Drug addiction researchers have long been puzzled by how the brain’s “reward” center encodes conditioned reward. That is, how a specific environment repeatedly paired with a drug of abuse can alone trigger an affective state, which often leads to relapse. A recent study led by University of Pittsburgh neuroscience researchers may have solved that puzzle.
Nicholas Graziane, a postdoctoral associate in the Translational Neuroscience Program at Pitt, along with his colleagues at Pitt, the Icahn School of Medicine at Mount Sinai, and the Centre for Brain Health at the University of British Columbia, found that withdrawal from cocaine or morphine increased the excitatory drive on one type of neurons (D1R MSNs) relative to another type of neurons (D2R MSNs) in the nucleus accumbens.
“The nucleus accumbens is a key hub for encoding reward and reward-related associations in the brain,” said Graziane. “The activation of the specific types of neurons in this brain region can dictate responses to reward; activation of D1R MSNs enhances reward, while activation of D2R MSNs inhibits reward.”
The authors discovered that preventing this shift in excitatory drive on D1R MSNs relative to D2R MSNs blocked the conditioned reward of morphine. Specifically, these studies in rodents found that the situation or location previously associated with morphine was no longer preferred compared to the neutral context.
“This shift in excitatory input is important because it may highlight a cellular mechanism whereby drugs become associated with places or situations,” said Graziane. “We found that at the cellular level in the accumbens, long-term withdrawal from either cocaine or morphine increased the excitatory input on D1R MSNs vs. D2R MSNs. In other words, a street corner or pub alone, in absence of the drug, is capable of eliciting the drug’s affective state, often leading to relapse.”
“Potentially, by blocking the D1R MSNs vs. D2R MSNs shift, we could prevent the affective-state produced by the drug-paired environmental stimuli in patients suffering from context-induced forms of relapse,” said Graziane. “With the knowledge from this paper, future addiction-related research can further test the importance of the shift in excitatory input on D1R MSNs vs. D2R MSNs,” Graziane said.

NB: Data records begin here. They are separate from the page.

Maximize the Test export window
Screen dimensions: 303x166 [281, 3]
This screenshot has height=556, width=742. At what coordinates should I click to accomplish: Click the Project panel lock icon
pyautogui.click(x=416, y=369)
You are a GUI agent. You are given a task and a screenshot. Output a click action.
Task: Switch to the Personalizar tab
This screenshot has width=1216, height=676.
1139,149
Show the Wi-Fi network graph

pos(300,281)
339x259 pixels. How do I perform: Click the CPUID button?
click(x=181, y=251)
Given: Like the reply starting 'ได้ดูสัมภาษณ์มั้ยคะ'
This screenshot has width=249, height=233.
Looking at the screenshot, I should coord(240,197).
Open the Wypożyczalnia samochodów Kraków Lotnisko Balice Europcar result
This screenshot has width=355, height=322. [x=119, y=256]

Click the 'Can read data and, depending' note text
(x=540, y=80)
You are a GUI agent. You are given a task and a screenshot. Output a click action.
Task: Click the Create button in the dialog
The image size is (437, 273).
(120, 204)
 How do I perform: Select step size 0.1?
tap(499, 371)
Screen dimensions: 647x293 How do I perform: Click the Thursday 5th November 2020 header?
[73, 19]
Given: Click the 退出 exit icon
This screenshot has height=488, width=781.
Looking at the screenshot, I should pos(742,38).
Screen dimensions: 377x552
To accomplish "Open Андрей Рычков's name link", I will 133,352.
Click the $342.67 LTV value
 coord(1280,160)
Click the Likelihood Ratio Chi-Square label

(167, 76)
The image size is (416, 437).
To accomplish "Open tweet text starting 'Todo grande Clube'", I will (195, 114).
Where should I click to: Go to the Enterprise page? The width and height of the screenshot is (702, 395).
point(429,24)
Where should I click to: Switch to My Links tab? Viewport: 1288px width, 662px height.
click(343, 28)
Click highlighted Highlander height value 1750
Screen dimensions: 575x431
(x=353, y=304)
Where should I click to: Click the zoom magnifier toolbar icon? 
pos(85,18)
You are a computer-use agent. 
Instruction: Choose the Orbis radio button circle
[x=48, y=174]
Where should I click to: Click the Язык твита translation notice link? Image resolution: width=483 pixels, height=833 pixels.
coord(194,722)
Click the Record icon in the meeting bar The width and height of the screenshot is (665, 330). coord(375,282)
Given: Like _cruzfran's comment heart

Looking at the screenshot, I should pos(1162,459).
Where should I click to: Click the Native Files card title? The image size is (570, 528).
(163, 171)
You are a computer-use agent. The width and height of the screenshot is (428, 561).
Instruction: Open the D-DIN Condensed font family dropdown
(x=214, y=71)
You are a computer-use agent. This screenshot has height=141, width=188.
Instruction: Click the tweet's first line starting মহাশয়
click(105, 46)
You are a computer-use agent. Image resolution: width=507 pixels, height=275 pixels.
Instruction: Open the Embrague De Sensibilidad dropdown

Still needed are tests to determine whether blocking the increase in D1R MSN to D2R MSN excitatory input in cocaine-treated animals would have the same effect. If so, that would mean that the D1R MSN/D2R MSN balance is a key mediator in the long-term retention of pathologically rewarding associations.
The study, “Opposing mechanisms mediate morphine- and cocaine-induced generation of silent synapses,” was published online by Nature Neuroscience on May 30 and was funded by the National Institute on Drug Abuse and the Pennsylvania Department of Health.